The panel on “Removing Silent Sam” highlighted many ways scholars can support antiracist efforts, all of which remain important even in the wake of the recent resignation of Chancellor Folt and the removal of Sam’s pedestal. They can continue to teach the unequivocal truth of these statues and white supremacy. They can tweet out corrections of a falsified past. Whatever they do, they must amplify the voices of the vulnerable and exposed who dare to wrestle with a violent and dangerous legacy. On August 20, 2018, thanks to the courageous defiance of students armed with little more than moral imperative, Silent Sam fell. He crumpled like paper; now, may he boom like thunder.

 

[1] See, for example, LeeAnn Whites, The Civil War as a Crisis in Gender: Augusta, Georgia, 1860-1890 (Athens: University of Georgia Press, 1995); Kirk Savage, Standing Soldiers, Kneeling Slaves: Race, War, and Monument in Nineteenth-Century America (Princeton: Princeton University Press, 1997); Karen L. Cox, Dixie’s Daughters: The United Daughters of the Confederacy and the Preservation of Confederate Culture (Gainesville: University Press of Florida, 2003).

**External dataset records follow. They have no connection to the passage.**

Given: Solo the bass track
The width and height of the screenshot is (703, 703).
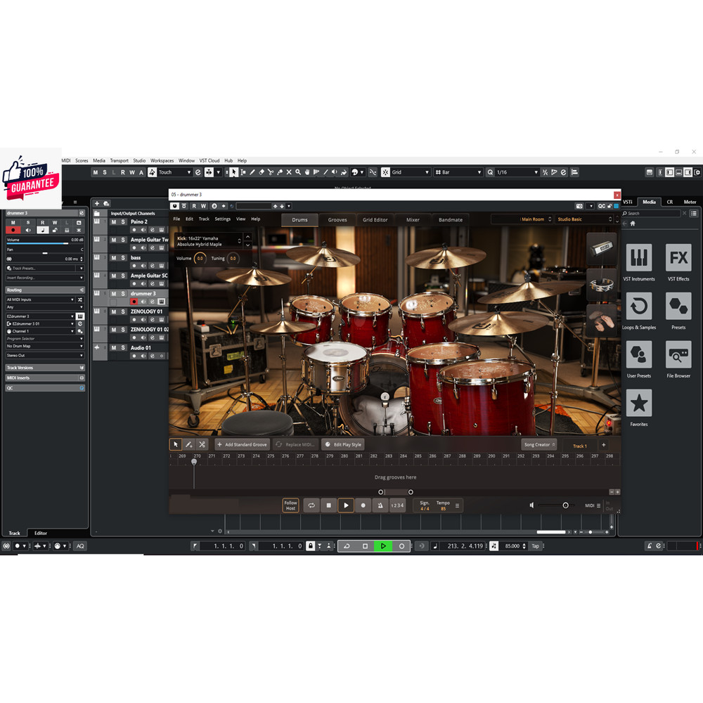Looking at the screenshot, I should (124, 258).
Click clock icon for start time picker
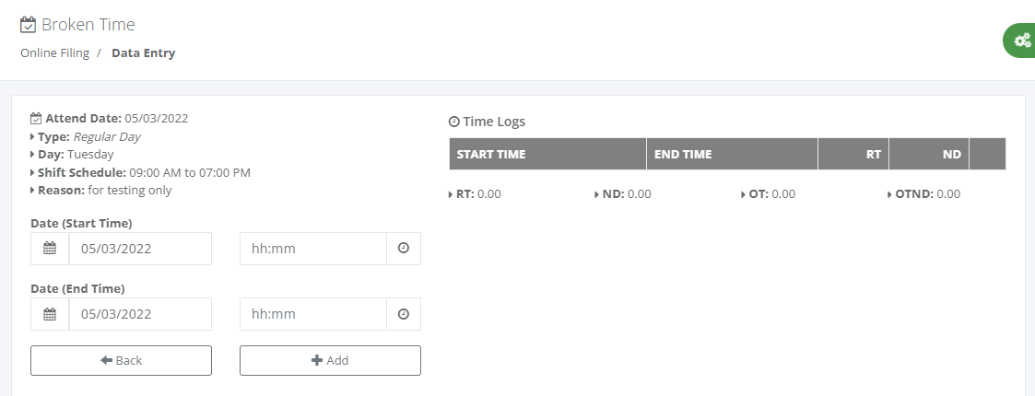Screen dimensions: 1035x396 point(403,249)
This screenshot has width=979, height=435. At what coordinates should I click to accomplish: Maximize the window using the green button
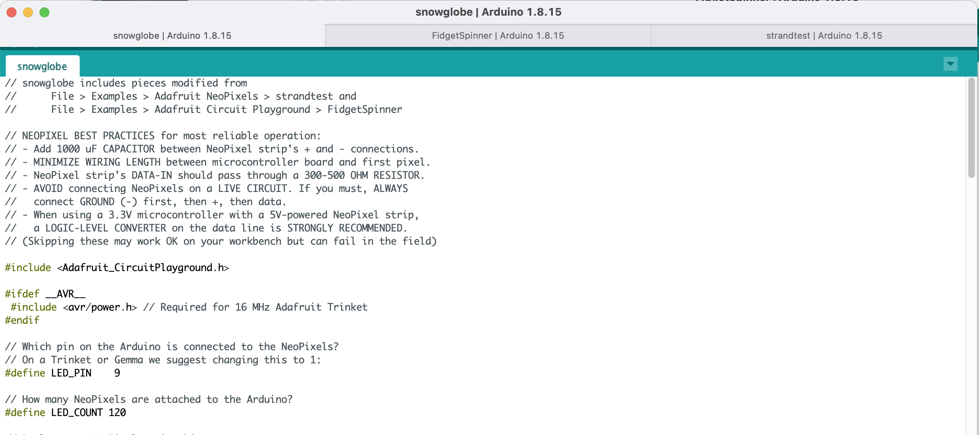pos(44,12)
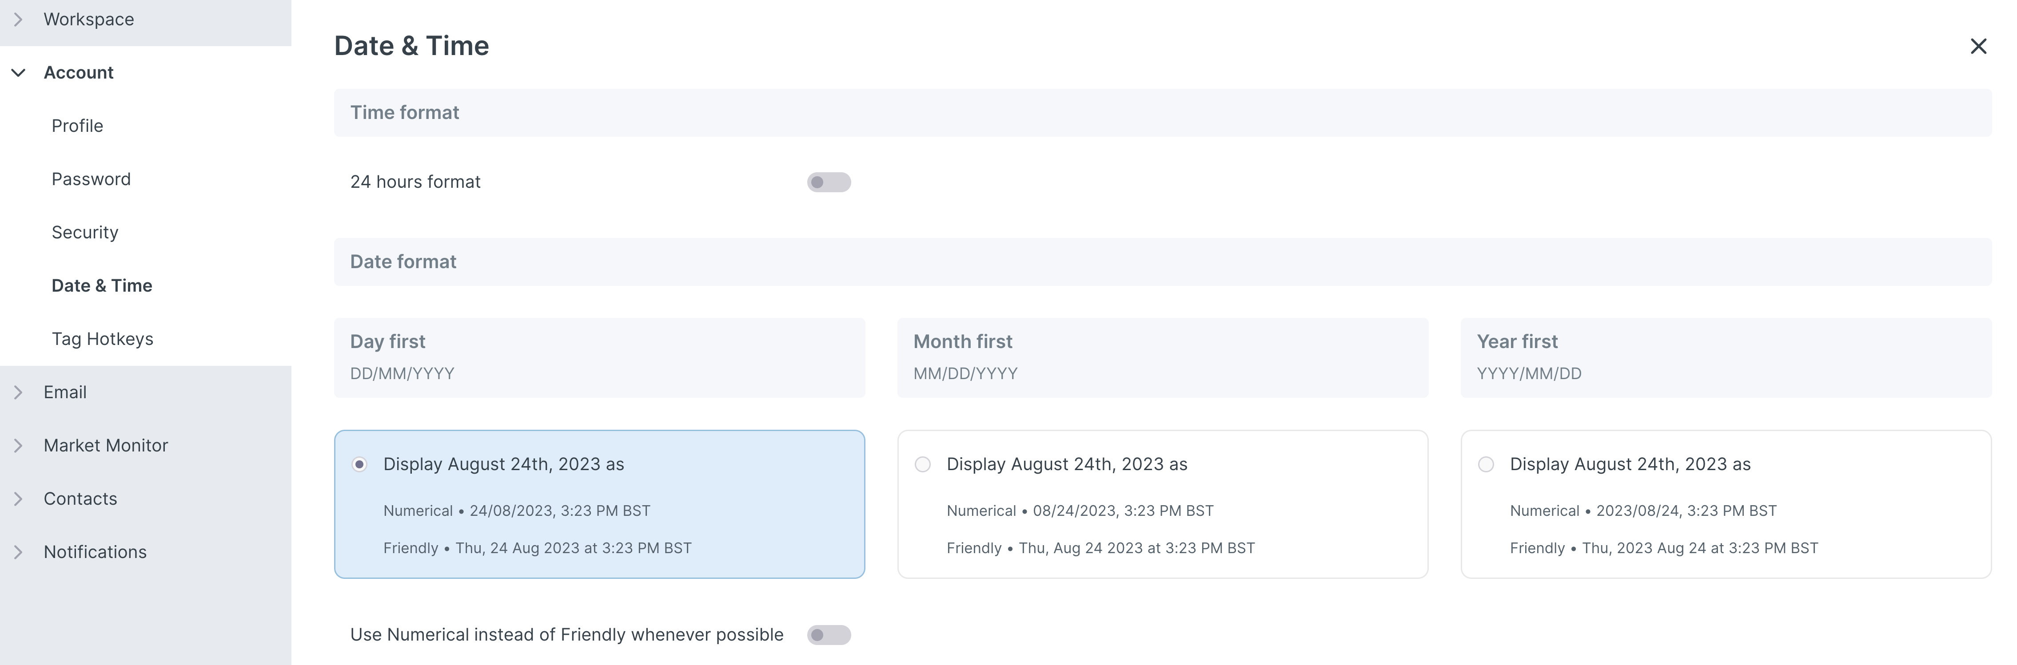Screen dimensions: 2017x665
Task: Open Tag Hotkeys settings
Action: point(102,339)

[2] “Julian Carr’s Speech at the Dedication of Silent Sam,” Dr. Hilary N. Green, PhD, University of Alabama, accessed January 23, 2019, http://hgreen.people.ua.edu/transcription-carr-speech.html.

Alex Hofmann

Alexander Hofmann is a PhD candidate at the University of Chicago studying the histories of memory, violence, and the American South. His dissertation explores a culture of disembodiment that developed in the wake of the Civil War and produced distinct forms of violence through spectacle lynching.